(Excerpts from a dataset)
[Start of section]
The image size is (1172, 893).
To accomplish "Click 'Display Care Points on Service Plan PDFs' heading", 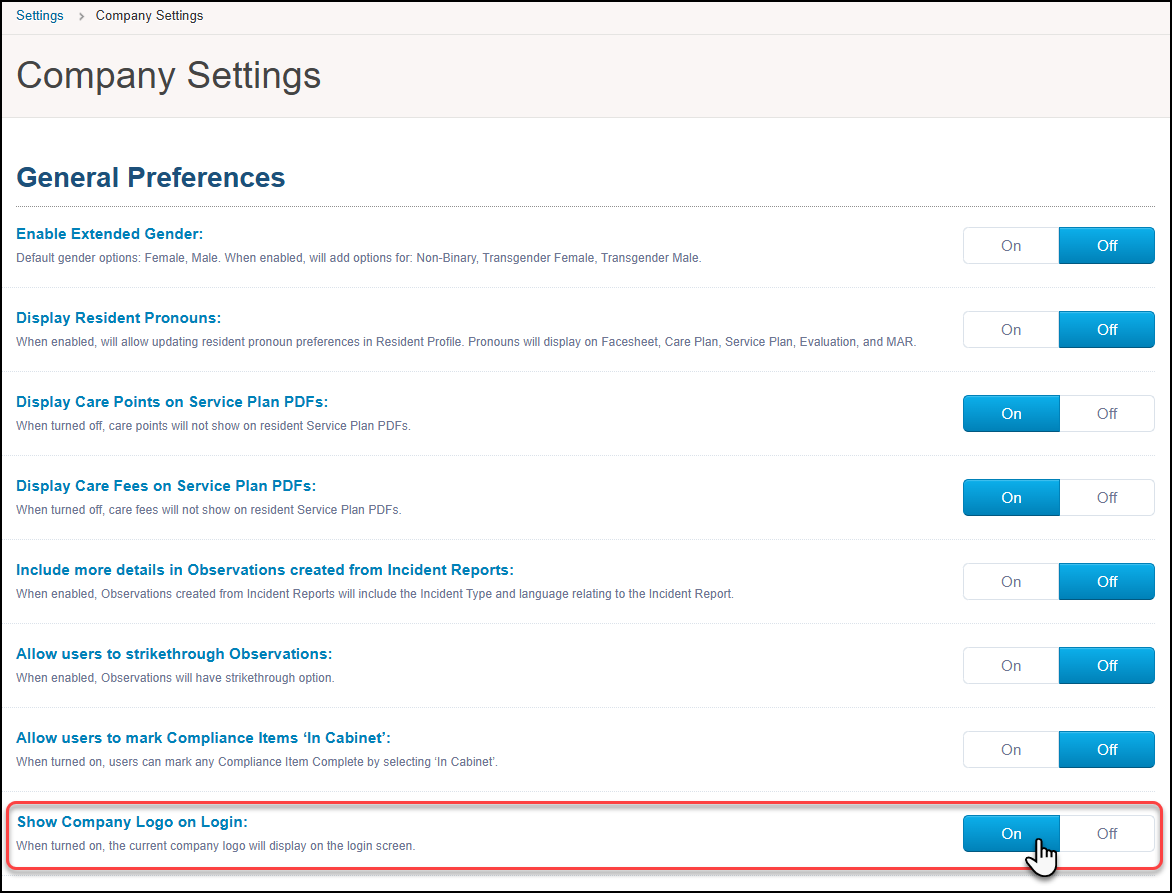I will [x=171, y=401].
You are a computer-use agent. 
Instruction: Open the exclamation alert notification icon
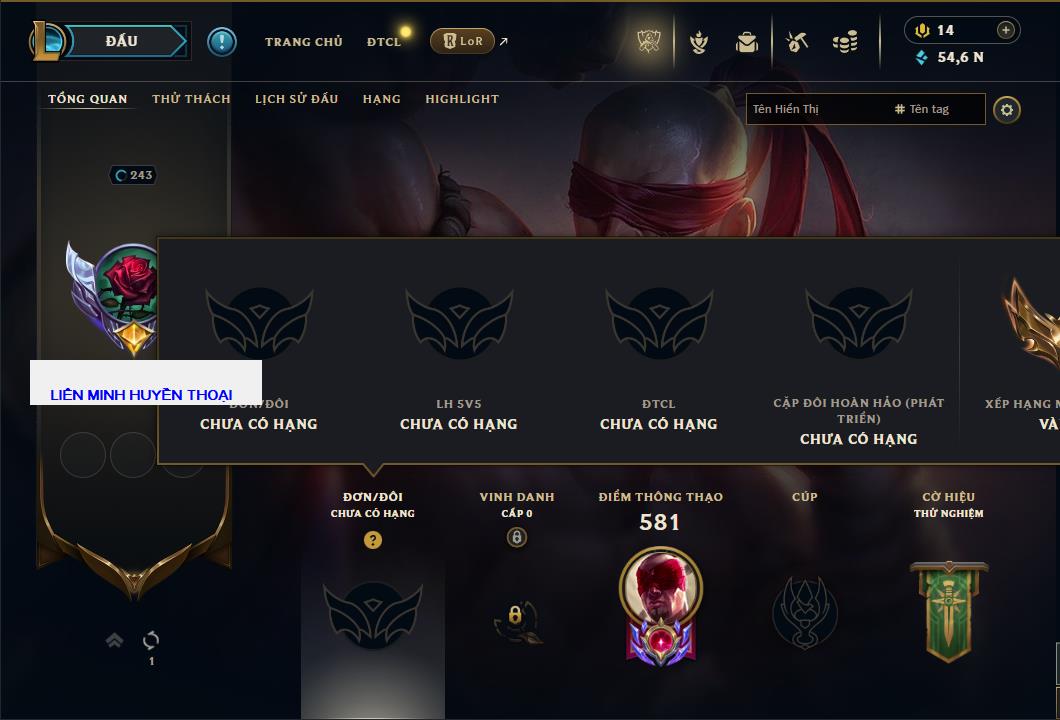(222, 42)
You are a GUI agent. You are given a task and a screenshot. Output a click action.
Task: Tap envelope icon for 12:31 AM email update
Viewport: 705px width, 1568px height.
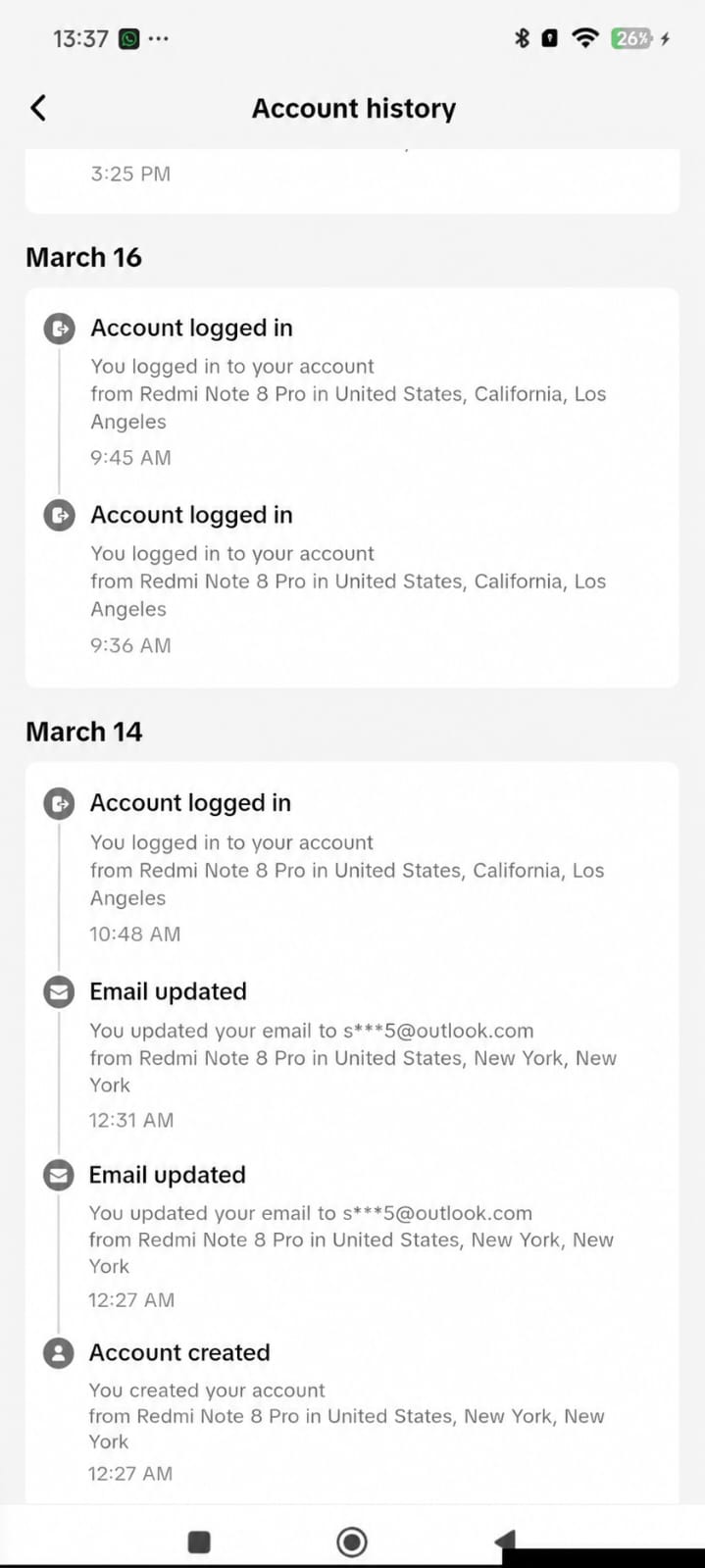59,991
[End of section]
▶ Your assignment
Take every line from the data that includes the word "agent".

▶ Exercise solution
You are a computer-use agent. 
You are a GUI agent. You are given a task and a screenshot. Output a click action.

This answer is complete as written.